[PATCH] D156312: [analyzer] Upstream BitwiseShiftChecker

Balázs Benics via Phabricator via cfe-commits cfe-commits at lists.llvm.org
Thu Aug 10 03:12:17 PDT 2023


steakhal added a comment.

I haven't gone deep into the implementation, but by only looking at the quality of the code and the structure I assume it implements the right behavior.
I've checked the tests though, and they look good.
I only found irrelevant nits. Awesome work.

---

Have you considered checking the shift operands for taint?
I wonder if we could warn if we cannot prove the correct use of the shift operator when either of the operands is tainted.



================
Comment at: clang/include/clang/StaticAnalyzer/Checkers/Checkers.td:135
+                  "If set to true, the checker reports undefined behavior even "
+                  "if if is supported by most compilers. (This flag has no "
+                  "effect in C++20 where these constructs are legal.)",
----------------
Check for subsequent duplicated words. They are usually typos.


================
Comment at: clang/lib/StaticAnalyzer/Checkers/BitwiseShiftChecker.cpp:9-11
+// This file defines BitwiseShiftChecker, which is a path-sensitive checker
+// that looks for undefined behavior caused by incorrect use of the bitwise
+// shift operators '<<' and '>>'.
----------------
Please elaborate what counts as "incorrect use".


================
Comment at: clang/lib/StaticAnalyzer/Checkers/BitwiseShiftChecker.cpp:29-30
+
+using namespace clang;
+using namespace ento;
+
----------------
This is used quite often and hinders the readability by indenting the args a lot. Making the spelling shorter, would somewhat mitigate this.


================
Comment at: clang/lib/StaticAnalyzer/Checkers/BitwiseShiftChecker.cpp:35
+
+typedef std::unique_ptr<PathSensitiveBugReport> BugReportPtr;
+
----------------



================
Comment at: clang/lib/StaticAnalyzer/Checkers/BitwiseShiftChecker.cpp:42
+
+constexpr NoteTagTemplate NoteTagTemplates[4] = {
+  {"", "right operand of bit shift is less than "},
----------------



================
Comment at: clang/lib/StaticAnalyzer/Checkers/BitwiseShiftChecker.cpp:53
+class BitwiseShiftValidator {
+  // Primary mutable state:
+  CheckerContext &Ctx;
----------------
Where does this comment corresponds to?


================
Comment at: clang/lib/StaticAnalyzer/Checkers/BitwiseShiftChecker.cpp:57-59
+  // Secondary mutable state, used only for note tag creation:
+  enum { NonNegLeft = 1, NonNegRight = 2 };
+  unsigned NonNegFlags = 0;
----------------
How about using the same enum type for these two?

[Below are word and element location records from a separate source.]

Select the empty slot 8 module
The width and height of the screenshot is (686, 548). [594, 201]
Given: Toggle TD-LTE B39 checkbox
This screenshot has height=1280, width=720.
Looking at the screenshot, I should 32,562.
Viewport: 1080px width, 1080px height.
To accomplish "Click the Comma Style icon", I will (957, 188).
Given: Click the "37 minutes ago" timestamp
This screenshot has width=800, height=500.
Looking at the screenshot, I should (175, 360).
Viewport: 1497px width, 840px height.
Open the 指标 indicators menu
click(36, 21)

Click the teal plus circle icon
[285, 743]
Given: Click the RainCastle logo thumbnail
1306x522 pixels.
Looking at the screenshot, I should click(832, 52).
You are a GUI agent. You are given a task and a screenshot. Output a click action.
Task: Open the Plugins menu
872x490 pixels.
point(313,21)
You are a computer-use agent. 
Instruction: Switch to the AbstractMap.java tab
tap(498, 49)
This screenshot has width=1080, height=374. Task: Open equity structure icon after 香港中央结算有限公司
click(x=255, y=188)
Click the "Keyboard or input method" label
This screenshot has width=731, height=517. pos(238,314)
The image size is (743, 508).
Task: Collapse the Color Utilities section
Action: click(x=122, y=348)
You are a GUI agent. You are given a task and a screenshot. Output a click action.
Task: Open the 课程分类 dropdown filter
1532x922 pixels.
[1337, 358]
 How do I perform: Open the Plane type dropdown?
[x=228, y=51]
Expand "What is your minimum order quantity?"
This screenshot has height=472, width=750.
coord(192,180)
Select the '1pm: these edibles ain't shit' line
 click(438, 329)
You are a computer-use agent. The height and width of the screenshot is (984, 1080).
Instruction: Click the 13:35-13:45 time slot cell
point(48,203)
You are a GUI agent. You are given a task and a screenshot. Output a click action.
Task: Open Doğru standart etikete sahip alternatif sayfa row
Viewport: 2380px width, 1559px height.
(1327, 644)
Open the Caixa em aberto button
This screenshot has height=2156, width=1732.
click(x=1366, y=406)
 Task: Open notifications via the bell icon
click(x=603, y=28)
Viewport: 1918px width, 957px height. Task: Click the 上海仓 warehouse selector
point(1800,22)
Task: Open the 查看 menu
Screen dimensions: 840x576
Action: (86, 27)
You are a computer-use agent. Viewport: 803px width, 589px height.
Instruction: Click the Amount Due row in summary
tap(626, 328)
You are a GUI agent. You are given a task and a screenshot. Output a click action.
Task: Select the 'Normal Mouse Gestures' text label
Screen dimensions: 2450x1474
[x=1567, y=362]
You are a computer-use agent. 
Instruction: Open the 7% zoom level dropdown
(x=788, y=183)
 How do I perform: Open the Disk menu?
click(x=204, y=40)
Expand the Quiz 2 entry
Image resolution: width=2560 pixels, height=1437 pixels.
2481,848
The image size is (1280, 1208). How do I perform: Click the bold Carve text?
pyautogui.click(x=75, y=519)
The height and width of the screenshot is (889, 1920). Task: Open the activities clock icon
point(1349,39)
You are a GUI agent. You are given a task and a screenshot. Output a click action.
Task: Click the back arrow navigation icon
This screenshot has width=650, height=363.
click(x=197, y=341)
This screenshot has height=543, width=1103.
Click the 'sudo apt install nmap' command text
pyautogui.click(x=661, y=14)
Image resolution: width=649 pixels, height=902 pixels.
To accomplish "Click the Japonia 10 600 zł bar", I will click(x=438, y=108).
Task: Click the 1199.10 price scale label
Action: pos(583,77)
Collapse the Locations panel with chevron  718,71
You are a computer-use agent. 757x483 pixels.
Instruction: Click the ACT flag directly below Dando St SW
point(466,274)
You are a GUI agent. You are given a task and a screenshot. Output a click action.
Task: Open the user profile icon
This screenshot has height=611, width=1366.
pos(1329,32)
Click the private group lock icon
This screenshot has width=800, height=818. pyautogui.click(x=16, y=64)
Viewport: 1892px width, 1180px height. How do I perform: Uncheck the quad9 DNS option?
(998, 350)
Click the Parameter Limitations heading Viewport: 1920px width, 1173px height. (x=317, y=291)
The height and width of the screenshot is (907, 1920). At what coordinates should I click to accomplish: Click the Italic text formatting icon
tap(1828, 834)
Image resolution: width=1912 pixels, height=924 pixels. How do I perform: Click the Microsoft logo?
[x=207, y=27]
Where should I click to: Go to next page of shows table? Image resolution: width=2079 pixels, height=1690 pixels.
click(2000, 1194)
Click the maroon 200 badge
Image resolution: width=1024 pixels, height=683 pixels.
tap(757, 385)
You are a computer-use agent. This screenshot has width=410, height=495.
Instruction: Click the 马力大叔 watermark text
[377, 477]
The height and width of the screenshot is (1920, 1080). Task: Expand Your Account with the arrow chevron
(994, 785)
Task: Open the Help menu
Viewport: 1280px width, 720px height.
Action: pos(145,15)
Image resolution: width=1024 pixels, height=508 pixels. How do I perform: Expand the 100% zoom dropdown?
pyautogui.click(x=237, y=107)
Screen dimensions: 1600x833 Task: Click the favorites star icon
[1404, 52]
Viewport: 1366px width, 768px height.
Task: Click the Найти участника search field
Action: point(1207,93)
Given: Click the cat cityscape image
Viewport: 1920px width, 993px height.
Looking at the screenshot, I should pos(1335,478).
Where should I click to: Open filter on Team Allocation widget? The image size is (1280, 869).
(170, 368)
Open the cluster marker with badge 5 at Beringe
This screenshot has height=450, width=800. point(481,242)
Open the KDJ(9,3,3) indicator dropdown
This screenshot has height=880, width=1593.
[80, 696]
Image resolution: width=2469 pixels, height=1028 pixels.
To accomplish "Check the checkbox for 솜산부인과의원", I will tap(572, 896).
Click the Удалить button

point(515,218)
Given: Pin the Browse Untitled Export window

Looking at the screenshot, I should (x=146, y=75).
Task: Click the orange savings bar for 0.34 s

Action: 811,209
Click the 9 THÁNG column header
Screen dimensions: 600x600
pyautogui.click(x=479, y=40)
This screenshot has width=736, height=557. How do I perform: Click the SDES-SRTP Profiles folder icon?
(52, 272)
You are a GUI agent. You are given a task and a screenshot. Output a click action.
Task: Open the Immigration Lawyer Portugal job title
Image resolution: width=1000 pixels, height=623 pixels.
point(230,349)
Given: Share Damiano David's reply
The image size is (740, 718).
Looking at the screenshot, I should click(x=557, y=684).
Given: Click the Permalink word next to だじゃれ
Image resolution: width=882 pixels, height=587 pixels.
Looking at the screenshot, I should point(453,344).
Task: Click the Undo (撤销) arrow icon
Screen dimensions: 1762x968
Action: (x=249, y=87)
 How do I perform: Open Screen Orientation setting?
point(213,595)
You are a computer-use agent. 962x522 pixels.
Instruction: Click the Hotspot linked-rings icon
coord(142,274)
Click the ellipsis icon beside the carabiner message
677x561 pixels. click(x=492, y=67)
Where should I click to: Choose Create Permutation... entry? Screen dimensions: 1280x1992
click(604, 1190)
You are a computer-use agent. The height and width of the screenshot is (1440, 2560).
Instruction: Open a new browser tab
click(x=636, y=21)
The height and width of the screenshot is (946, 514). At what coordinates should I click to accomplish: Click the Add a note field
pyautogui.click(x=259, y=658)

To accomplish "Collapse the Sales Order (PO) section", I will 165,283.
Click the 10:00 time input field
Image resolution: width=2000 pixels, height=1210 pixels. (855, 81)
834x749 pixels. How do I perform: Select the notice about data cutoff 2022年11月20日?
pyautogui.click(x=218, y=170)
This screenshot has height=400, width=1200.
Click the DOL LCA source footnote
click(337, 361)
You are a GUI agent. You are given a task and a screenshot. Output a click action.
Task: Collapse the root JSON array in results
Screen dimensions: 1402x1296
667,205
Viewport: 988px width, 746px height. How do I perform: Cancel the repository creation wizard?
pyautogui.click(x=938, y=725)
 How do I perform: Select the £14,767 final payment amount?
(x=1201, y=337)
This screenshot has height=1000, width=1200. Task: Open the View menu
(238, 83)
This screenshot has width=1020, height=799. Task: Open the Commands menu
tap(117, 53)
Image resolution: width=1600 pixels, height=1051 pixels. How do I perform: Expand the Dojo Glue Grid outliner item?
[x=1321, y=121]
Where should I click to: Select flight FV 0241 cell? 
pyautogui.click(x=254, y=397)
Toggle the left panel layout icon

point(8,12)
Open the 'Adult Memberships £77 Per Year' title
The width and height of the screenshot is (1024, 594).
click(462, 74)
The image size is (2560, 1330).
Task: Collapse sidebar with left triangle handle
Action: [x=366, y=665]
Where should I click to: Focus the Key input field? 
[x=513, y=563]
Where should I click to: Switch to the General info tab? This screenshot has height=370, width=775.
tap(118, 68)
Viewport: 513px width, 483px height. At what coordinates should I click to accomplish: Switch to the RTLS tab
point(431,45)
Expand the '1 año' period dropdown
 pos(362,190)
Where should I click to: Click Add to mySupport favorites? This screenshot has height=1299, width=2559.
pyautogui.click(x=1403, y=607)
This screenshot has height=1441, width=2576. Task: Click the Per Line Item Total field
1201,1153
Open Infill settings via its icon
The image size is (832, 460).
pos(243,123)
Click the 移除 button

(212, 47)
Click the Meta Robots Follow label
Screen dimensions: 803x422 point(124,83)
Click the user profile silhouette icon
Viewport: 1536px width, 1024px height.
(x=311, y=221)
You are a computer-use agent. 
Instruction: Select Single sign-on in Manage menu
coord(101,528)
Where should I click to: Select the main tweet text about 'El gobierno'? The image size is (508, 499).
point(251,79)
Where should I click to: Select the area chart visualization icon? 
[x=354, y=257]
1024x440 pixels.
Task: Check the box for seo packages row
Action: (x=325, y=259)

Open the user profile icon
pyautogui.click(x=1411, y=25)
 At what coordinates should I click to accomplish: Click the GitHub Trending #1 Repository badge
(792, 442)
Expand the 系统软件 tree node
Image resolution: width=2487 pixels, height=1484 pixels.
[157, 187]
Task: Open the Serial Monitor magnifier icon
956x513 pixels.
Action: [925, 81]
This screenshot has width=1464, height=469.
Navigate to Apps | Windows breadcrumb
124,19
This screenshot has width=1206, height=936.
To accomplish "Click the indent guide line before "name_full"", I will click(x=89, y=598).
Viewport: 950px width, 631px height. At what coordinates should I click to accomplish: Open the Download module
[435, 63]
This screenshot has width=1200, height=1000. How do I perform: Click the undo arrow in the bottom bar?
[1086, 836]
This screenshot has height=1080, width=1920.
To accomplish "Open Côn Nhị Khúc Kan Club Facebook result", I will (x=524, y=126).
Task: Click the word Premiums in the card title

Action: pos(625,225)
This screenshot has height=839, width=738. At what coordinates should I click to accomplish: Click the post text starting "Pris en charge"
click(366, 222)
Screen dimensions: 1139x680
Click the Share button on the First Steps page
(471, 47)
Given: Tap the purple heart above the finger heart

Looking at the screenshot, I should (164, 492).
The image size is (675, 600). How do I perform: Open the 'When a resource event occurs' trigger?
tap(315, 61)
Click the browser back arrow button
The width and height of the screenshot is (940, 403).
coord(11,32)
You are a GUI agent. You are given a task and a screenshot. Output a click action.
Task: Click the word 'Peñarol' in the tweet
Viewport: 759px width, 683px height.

It would signify that these are used together.
Also, by only looking at the possible values, it's not apparent that these are bitflag values. A suffix might help the reader.


================
Comment at: clang/lib/StaticAnalyzer/Checkers/BitwiseShiftChecker.cpp:60-63
+  // If there is an upper bound, it is <= the size of a primitive type
+  // (expressed in bits), so this is a very safe sentinel value:
+  enum { NoUpperBound = 999 };
+  unsigned UpperBound = NoUpperBound;
----------------
Have you considered using `std::optional`?
Given that the dimension of this variable is "bits", I think it would be great to have that in its name.


================
Comment at: clang/lib/StaticAnalyzer/Checkers/BitwiseShiftChecker.cpp:81
+
+  bool shouldPerformPedanticChecks() {
+    // The pedantic flag has no effect under C++20 because the affected issues
----------------
Check if your member functions can be declared as `const`.


================
Comment at: clang/lib/StaticAnalyzer/Checkers/BitwiseShiftChecker.cpp:106-109
+  if (auto BRP = checkOvershift()) {
+    Ctx.emitReport(std::move(BRP));
+    return;
+  }
----------------
I'd prefer `BR` or `Report`. Since we know already that we are in the path-sensitive domain, `P` has less value there.
I'd apply this concept everywhere in the patch.


================
Comment at: clang/lib/StaticAnalyzer/Checkers/BitwiseShiftChecker.cpp:124-127
+    // Report a bug if we are left shifting a concrete signed value and it
+    // would overflow (e.g. 2 << 31 with a 32-bit int) or reach the sign bit
+    // under C (e.g. 1 << 31 with a 32-bit int; under C++ this is a
+    // well-defined way to get INT_MIN):
----------------
To me it feels as if this comment should be at the definition of `checkLeftShiftOverflow`, and only keep here a short reminder. Similarly to how you did with the previous cases.


================
Comment at: clang/lib/StaticAnalyzer/Checkers/BitwiseShiftChecker.cpp:148
+
+  const auto Val = Ctx.getSVal(operandExpr(Side));
+  const auto LimitVal = SVB.makeIntVal(Limit, Ctx.getASTContext().IntTy);
----------------



================
Comment at: clang/lib/StaticAnalyzer/Checkers/BitwiseShiftChecker.cpp:190-191
+  std::string Msg =
+      llvm::formatv("The result of {0} shift is undefined because the right "
+                    "operand{1} is not smaller than {2}, the capacity of '{3}'",
+                    isLeftShift() ? "left" : "right", RightOpStr, LHSBitWidth,
----------------



================
Comment at: clang/lib/StaticAnalyzer/Checkers/BitwiseShiftChecker.cpp:218
+                                       Side == OperandSide::Left ? "Left" : "Right",
+                                       isLeftShift() ? "left" : "right")
+                             .str();
----------------
The `isLeftShift() ? "left" : "right"` expression appears 4 times in total.
I'd also recommend to not distinguish the capitalized "left" and "right" strings, and just post-process the messages to ensure that the first character is capitalized inside the `createBugReport()`.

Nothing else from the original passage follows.